++++ Records to use

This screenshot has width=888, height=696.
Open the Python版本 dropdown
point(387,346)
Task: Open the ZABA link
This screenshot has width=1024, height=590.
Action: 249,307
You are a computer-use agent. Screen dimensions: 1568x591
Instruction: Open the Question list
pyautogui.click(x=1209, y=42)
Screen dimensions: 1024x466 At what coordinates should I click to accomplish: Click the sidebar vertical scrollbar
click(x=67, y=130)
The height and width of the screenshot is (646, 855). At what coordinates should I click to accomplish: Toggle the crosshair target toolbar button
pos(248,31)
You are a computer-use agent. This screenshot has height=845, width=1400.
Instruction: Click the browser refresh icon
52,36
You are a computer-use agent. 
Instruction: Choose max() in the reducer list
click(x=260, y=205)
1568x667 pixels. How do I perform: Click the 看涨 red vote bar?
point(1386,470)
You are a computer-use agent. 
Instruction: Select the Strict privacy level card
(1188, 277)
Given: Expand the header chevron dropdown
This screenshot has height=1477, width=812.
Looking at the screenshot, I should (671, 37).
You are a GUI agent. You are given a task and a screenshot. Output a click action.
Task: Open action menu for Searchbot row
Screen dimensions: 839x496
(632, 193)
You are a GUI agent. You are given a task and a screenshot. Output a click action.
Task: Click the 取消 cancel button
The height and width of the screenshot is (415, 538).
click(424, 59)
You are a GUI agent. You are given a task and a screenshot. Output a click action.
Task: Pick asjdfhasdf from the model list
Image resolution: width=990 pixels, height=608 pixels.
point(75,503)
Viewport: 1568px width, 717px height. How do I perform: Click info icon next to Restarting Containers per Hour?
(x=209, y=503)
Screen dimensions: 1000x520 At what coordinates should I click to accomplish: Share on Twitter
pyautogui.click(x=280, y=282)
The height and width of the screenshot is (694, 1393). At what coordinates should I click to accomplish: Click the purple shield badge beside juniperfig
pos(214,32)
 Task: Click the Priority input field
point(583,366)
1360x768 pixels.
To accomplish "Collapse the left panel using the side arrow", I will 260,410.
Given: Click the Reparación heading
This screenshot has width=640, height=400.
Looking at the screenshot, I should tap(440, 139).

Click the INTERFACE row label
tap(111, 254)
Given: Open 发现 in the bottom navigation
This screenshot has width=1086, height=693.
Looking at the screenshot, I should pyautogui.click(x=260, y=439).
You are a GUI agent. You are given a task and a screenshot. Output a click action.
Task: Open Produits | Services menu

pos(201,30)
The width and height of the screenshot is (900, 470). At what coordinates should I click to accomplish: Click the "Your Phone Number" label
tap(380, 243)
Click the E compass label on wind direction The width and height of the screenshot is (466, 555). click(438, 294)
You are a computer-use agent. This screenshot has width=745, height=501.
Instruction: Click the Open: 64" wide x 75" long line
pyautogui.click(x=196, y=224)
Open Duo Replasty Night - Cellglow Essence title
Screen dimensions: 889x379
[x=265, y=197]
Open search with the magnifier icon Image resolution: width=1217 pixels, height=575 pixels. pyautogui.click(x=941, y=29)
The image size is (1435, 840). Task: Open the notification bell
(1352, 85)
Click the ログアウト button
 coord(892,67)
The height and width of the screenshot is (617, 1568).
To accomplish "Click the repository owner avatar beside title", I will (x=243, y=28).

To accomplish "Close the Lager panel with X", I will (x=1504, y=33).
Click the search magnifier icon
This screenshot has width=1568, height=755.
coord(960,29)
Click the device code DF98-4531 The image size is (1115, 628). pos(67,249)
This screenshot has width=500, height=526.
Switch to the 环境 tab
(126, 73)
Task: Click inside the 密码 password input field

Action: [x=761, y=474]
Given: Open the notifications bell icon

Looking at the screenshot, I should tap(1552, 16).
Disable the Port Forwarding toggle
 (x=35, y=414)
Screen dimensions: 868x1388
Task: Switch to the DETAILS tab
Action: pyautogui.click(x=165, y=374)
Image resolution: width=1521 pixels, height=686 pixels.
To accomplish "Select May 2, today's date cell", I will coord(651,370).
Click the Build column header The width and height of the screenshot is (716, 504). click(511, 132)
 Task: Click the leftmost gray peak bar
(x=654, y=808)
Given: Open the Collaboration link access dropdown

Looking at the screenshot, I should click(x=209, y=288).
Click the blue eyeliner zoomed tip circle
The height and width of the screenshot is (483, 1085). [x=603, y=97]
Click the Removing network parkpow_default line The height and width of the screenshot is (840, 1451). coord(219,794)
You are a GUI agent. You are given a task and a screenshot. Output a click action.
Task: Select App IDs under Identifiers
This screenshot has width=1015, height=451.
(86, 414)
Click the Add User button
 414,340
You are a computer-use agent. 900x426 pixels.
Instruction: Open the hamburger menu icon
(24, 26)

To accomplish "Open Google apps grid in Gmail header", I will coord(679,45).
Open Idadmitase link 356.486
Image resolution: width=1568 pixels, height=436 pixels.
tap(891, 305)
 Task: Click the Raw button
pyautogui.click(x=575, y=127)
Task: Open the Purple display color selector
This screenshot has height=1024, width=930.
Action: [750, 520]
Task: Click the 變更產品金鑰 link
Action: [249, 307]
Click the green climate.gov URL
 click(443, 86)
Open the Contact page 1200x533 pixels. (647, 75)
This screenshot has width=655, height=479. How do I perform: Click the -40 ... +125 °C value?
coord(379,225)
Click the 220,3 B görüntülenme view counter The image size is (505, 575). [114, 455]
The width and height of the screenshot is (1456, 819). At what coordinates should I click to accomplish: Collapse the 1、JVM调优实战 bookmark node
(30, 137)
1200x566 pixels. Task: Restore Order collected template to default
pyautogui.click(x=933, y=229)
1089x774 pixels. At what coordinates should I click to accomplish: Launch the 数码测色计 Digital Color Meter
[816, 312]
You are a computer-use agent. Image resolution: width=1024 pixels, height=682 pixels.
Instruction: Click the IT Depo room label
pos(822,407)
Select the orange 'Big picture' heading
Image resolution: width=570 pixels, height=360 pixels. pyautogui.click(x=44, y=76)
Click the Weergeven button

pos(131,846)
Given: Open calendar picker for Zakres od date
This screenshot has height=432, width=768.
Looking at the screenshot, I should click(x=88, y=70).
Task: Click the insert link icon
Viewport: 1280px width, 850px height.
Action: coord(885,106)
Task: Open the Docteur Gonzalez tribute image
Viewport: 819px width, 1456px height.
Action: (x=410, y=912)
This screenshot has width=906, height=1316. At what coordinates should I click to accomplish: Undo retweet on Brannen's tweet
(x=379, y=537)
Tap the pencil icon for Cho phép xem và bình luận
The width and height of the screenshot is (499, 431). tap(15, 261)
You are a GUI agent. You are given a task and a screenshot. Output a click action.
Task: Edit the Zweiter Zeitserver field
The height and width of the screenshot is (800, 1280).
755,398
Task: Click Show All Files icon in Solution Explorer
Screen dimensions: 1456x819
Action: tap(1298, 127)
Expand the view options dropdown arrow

++++++++

What is expected —
Copy the material above line for line, with nothing changed.

Response to the task —
This screenshot has width=888, height=696.
Open the Python版本 dropdown
point(387,346)
Task: Open the ZABA link
This screenshot has width=1024, height=590.
Action: 249,307
You are a computer-use agent. Screen dimensions: 1568x591
Instruction: Open the Question list
pyautogui.click(x=1209, y=42)
Screen dimensions: 1024x466 At what coordinates should I click to accomplish: Click the sidebar vertical scrollbar
click(x=67, y=130)
The height and width of the screenshot is (646, 855). At what coordinates should I click to accomplish: Toggle the crosshair target toolbar button
pos(248,31)
You are a computer-use agent. This screenshot has height=845, width=1400.
Instruction: Click the browser refresh icon
52,36
You are a computer-use agent. 
Instruction: Choose max() in the reducer list
click(x=260, y=205)
1568x667 pixels. How do I perform: Click the 看涨 red vote bar?
point(1386,470)
You are a computer-use agent. 
Instruction: Select the Strict privacy level card
(1188, 277)
Given: Expand the header chevron dropdown
This screenshot has height=1477, width=812.
Looking at the screenshot, I should (671, 37).
You are a GUI agent. You are given a task and a screenshot. Output a click action.
Task: Open action menu for Searchbot row
Screen dimensions: 839x496
(632, 193)
You are a GUI agent. You are given a task and a screenshot. Output a click action.
Task: Click the 取消 cancel button
The height and width of the screenshot is (415, 538).
click(424, 59)
You are a GUI agent. You are given a task and a screenshot. Output a click action.
Task: Pick asjdfhasdf from the model list
Image resolution: width=990 pixels, height=608 pixels.
point(75,503)
Viewport: 1568px width, 717px height. How do I perform: Click info icon next to Restarting Containers per Hour?
(x=209, y=503)
Screen dimensions: 1000x520 At what coordinates should I click to accomplish: Share on Twitter
pyautogui.click(x=280, y=282)
The height and width of the screenshot is (694, 1393). At what coordinates should I click to accomplish: Click the purple shield badge beside juniperfig
pos(214,32)
 Task: Click the Priority input field
point(583,366)
1360x768 pixels.
To accomplish "Collapse the left panel using the side arrow", I will 260,410.
Given: Click the Reparación heading
This screenshot has width=640, height=400.
Looking at the screenshot, I should tap(440, 139).

Click the INTERFACE row label
tap(111, 254)
Given: Open 发现 in the bottom navigation
This screenshot has width=1086, height=693.
Looking at the screenshot, I should pyautogui.click(x=260, y=439).
You are a GUI agent. You are given a task and a screenshot. Output a click action.
Task: Open Produits | Services menu

pos(201,30)
The width and height of the screenshot is (900, 470). At what coordinates should I click to accomplish: Click the "Your Phone Number" label
tap(380, 243)
Click the E compass label on wind direction The width and height of the screenshot is (466, 555). click(438, 294)
You are a computer-use agent. This screenshot has width=745, height=501.
Instruction: Click the Open: 64" wide x 75" long line
pyautogui.click(x=196, y=224)
Open Duo Replasty Night - Cellglow Essence title
Screen dimensions: 889x379
[x=265, y=197]
Open search with the magnifier icon Image resolution: width=1217 pixels, height=575 pixels. pyautogui.click(x=941, y=29)
The image size is (1435, 840). Task: Open the notification bell
(1352, 85)
Click the ログアウト button
 coord(892,67)
The height and width of the screenshot is (617, 1568).
To accomplish "Click the repository owner avatar beside title", I will (x=243, y=28).

To accomplish "Close the Lager panel with X", I will (x=1504, y=33).
Click the search magnifier icon
This screenshot has width=1568, height=755.
coord(960,29)
Click the device code DF98-4531 The image size is (1115, 628). pos(67,249)
This screenshot has width=500, height=526.
Switch to the 环境 tab
(126, 73)
Task: Click inside the 密码 password input field

Action: [x=761, y=474]
Given: Open the notifications bell icon

Looking at the screenshot, I should tap(1552, 16).
Disable the Port Forwarding toggle
 (x=35, y=414)
Screen dimensions: 868x1388
Task: Switch to the DETAILS tab
Action: pyautogui.click(x=165, y=374)
Image resolution: width=1521 pixels, height=686 pixels.
To accomplish "Select May 2, today's date cell", I will coord(651,370).
Click the Build column header The width and height of the screenshot is (716, 504). click(511, 132)
 Task: Click the leftmost gray peak bar
(x=654, y=808)
Given: Open the Collaboration link access dropdown

Looking at the screenshot, I should click(x=209, y=288).
Click the blue eyeliner zoomed tip circle
The height and width of the screenshot is (483, 1085). [x=603, y=97]
Click the Removing network parkpow_default line The height and width of the screenshot is (840, 1451). coord(219,794)
You are a GUI agent. You are given a task and a screenshot. Output a click action.
Task: Select App IDs under Identifiers
This screenshot has width=1015, height=451.
(86, 414)
Click the Add User button
 414,340
You are a computer-use agent. 900x426 pixels.
Instruction: Open the hamburger menu icon
(24, 26)

To accomplish "Open Google apps grid in Gmail header", I will coord(679,45).
Open Idadmitase link 356.486
Image resolution: width=1568 pixels, height=436 pixels.
tap(891, 305)
 Task: Click the Raw button
pyautogui.click(x=575, y=127)
Task: Open the Purple display color selector
This screenshot has height=1024, width=930.
Action: [750, 520]
Task: Click the 變更產品金鑰 link
Action: [249, 307]
Click the green climate.gov URL
 click(443, 86)
Open the Contact page 1200x533 pixels. (647, 75)
This screenshot has width=655, height=479. How do I perform: Click the -40 ... +125 °C value?
coord(379,225)
Click the 220,3 B görüntülenme view counter The image size is (505, 575). [114, 455]
The width and height of the screenshot is (1456, 819). At what coordinates should I click to accomplish: Collapse the 1、JVM调优实战 bookmark node
(30, 137)
1200x566 pixels. Task: Restore Order collected template to default
pyautogui.click(x=933, y=229)
1089x774 pixels. At what coordinates should I click to accomplish: Launch the 数码测色计 Digital Color Meter
[816, 312]
You are a computer-use agent. Image resolution: width=1024 pixels, height=682 pixels.
Instruction: Click the IT Depo room label
pos(822,407)
Select the orange 'Big picture' heading
Image resolution: width=570 pixels, height=360 pixels. pyautogui.click(x=44, y=76)
Click the Weergeven button

pos(131,846)
Given: Open calendar picker for Zakres od date
This screenshot has height=432, width=768.
Looking at the screenshot, I should click(x=88, y=70).
Task: Click the insert link icon
Viewport: 1280px width, 850px height.
Action: coord(885,106)
Task: Open the Docteur Gonzalez tribute image
Viewport: 819px width, 1456px height.
Action: (x=410, y=912)
This screenshot has width=906, height=1316. At what coordinates should I click to accomplish: Undo retweet on Brannen's tweet
(x=379, y=537)
Tap the pencil icon for Cho phép xem và bình luận
The width and height of the screenshot is (499, 431). tap(15, 261)
You are a GUI agent. You are given a task and a screenshot. Output a click action.
Task: Edit the Zweiter Zeitserver field
The height and width of the screenshot is (800, 1280).
755,398
Task: Click Show All Files icon in Solution Explorer
Screen dimensions: 1456x819
Action: tap(1298, 127)
Expand the view options dropdown arrow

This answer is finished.